The law of supply and demand cannot be revoked. But it is being amended slightly, and we’re all paying the price. In this case, for sugar.
Last year produced a bumper crop of sugar beets, which are refined (as their name would suggest) into sugar. Meanwhile, Americans have been using less sugar over the years. Supply up, demand down, sugar prices for users should be falling.
Not so fast.
The Wall Street Journal reports that the Agriculture Department may buy some 400,000 tons of sugar to prevent processors from defaulting on $862 million in loans. These loan guarantees keep prices artificially high for consumers, who are already paying far more than they need to for sugar.
This isn’t simply bad fiscal policy; it’s costing Americans jobs. “For each one sugar growing and harvesting job saved through high U.S. sugar prices, nearly three confectionery manufacturing jobs are lost,” the Commerce Department reports.

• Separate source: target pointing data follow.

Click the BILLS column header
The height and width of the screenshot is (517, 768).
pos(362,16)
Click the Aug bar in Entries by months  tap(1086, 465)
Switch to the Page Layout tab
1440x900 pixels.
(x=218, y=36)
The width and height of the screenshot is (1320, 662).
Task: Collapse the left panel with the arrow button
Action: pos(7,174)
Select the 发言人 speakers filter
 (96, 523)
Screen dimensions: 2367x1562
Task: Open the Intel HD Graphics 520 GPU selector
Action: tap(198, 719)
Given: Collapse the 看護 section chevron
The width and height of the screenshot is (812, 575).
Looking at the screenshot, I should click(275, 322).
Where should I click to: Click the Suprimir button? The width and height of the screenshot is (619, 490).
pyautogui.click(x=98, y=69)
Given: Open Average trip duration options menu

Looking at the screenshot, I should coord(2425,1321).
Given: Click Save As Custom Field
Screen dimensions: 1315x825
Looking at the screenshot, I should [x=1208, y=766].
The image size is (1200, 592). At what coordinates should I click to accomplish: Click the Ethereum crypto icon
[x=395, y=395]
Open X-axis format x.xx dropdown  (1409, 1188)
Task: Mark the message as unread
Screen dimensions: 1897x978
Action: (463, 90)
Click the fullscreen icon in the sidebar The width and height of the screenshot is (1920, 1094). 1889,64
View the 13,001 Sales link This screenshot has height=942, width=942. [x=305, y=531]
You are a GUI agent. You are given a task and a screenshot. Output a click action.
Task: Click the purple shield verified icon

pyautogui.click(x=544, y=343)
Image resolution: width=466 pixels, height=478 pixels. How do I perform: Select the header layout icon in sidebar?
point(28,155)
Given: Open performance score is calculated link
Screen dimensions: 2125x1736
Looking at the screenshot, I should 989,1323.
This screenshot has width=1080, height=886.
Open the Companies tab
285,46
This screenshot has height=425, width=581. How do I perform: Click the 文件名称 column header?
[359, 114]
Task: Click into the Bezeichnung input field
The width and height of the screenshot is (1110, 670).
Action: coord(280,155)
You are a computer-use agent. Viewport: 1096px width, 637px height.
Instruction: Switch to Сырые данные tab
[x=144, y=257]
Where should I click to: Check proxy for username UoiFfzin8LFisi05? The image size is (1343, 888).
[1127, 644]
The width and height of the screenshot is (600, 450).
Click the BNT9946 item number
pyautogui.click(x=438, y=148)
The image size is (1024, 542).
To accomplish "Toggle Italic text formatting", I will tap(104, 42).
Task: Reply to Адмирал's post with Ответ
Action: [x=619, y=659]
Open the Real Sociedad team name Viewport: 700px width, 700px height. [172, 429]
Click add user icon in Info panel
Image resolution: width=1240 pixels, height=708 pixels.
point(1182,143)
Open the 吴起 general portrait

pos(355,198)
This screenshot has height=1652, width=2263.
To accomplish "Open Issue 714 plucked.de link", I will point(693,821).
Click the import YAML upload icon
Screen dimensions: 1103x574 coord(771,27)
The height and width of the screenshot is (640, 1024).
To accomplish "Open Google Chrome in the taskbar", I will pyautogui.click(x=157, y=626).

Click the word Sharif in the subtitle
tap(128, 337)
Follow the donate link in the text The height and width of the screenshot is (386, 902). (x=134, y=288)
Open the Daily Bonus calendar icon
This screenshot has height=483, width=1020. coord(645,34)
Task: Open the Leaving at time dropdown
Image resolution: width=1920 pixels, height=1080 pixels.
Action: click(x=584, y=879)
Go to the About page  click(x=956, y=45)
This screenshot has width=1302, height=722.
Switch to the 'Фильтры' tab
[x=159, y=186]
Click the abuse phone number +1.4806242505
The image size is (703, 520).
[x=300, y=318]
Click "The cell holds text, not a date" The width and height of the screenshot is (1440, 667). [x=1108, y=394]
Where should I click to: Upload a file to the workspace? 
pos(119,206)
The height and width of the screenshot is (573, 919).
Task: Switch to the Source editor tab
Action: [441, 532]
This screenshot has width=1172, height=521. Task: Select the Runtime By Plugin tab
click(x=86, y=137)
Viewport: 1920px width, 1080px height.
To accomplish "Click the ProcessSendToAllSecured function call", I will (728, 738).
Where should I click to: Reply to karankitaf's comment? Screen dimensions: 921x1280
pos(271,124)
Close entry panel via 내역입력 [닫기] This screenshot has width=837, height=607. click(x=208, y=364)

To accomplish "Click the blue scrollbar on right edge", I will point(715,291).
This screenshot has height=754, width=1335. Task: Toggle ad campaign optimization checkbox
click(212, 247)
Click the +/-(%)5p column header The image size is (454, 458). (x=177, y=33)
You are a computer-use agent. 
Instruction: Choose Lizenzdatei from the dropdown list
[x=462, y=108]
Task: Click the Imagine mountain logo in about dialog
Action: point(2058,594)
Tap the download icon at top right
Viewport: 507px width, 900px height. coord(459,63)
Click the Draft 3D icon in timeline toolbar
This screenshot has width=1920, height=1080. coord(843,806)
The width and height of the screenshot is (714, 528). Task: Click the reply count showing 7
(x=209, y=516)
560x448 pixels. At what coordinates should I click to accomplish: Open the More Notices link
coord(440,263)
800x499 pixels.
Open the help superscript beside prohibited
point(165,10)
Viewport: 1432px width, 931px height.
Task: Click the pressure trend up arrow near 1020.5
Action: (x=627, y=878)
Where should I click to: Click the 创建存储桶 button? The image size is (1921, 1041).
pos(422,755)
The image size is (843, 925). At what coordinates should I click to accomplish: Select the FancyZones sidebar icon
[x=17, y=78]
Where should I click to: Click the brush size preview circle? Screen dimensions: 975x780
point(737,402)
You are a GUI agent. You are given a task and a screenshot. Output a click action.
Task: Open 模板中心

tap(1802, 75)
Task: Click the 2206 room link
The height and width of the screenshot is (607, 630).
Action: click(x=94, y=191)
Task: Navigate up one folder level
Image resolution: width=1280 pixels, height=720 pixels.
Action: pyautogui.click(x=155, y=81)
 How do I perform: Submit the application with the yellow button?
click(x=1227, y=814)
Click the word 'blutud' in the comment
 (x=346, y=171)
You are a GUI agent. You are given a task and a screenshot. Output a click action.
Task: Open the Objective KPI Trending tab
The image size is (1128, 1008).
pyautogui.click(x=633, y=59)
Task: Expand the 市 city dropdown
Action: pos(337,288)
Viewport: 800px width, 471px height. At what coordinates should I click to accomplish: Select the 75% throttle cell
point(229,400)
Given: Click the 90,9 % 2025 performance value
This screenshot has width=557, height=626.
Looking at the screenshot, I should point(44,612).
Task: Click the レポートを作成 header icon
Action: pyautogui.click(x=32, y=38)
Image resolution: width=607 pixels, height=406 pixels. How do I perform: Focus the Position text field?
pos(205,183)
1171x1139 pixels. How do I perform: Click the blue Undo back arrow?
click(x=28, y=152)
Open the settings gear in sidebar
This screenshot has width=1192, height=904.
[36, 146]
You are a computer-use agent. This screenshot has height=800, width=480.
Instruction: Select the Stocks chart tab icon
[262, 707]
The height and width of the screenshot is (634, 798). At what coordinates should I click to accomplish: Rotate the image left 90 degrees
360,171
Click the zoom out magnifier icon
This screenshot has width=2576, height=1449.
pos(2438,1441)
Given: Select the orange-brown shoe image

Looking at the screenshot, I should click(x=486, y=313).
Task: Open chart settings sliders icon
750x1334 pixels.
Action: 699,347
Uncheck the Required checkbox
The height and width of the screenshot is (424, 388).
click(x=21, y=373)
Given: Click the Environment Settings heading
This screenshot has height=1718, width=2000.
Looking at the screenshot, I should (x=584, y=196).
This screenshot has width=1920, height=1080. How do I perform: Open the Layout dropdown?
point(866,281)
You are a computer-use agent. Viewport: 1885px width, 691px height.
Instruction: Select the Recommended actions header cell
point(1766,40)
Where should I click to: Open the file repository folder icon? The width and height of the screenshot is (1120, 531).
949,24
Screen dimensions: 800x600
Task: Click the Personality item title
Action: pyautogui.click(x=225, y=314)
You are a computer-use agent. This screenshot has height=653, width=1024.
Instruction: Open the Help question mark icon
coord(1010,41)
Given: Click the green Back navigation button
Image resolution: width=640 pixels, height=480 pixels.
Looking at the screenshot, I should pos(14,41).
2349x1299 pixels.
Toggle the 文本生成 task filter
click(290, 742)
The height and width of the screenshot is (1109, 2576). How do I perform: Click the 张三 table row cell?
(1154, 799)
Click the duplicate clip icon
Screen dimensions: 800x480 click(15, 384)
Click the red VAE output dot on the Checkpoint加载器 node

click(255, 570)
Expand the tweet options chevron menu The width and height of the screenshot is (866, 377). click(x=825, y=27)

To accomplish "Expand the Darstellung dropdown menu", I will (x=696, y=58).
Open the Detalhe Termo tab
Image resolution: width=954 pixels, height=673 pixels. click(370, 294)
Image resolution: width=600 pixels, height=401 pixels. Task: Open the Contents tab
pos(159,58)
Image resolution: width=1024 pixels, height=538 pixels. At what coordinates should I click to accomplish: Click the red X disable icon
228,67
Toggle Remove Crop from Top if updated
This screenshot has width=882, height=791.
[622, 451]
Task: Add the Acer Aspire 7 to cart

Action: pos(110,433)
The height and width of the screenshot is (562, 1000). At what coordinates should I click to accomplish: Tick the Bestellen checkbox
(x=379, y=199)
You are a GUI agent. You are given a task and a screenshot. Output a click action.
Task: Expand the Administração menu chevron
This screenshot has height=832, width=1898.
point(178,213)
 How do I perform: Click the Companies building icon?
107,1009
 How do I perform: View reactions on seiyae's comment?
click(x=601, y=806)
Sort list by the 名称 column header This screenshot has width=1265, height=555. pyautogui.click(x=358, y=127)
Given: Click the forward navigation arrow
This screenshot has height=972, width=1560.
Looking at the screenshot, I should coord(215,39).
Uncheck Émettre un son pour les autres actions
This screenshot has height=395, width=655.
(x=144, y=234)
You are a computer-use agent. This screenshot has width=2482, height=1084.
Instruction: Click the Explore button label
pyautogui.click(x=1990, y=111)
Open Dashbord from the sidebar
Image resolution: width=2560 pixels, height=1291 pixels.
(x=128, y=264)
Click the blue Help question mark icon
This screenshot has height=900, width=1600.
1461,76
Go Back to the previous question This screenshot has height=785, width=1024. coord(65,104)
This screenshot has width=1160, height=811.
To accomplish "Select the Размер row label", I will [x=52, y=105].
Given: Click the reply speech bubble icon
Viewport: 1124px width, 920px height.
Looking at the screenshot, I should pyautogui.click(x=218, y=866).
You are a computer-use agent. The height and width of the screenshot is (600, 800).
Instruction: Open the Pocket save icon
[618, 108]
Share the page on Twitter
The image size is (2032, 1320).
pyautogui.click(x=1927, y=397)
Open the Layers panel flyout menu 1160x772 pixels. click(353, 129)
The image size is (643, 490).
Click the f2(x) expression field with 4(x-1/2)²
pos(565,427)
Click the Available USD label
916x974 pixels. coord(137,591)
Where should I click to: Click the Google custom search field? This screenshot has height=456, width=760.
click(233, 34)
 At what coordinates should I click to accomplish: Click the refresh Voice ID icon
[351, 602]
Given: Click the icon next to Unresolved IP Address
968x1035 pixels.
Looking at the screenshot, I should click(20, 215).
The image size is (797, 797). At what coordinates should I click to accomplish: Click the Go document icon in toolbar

And the federal loan guarantees are just one leg of the stool. There are two other government policies aimed at propping up prices: subsidies and tariffs aimed at protecting domestic sugar producers. Because of federal policy, in many years Americans paid more than twice as much for sugar as people in the rest of the world.
And the problem is only getting worse. Heritage’s Diane Katz writes that “the 2008 farm bill authorized the government to purchase ‘excess’ sugar imports that otherwise would dilute the market share of domestic suppliers. The ‘excess’ imports are sold—at a loss—to ethanol producers.”
Sugar users are suffering the most. The National Confectioners Association says sugar subsidies cost consumers $3.5 billion last year alone.
It’s a well-refined form of cronyism: a handful of companies using the power of the federal government to limit competition and drive up profits. A sweet deal for them, perhaps, but an expensive problem for the rest of us.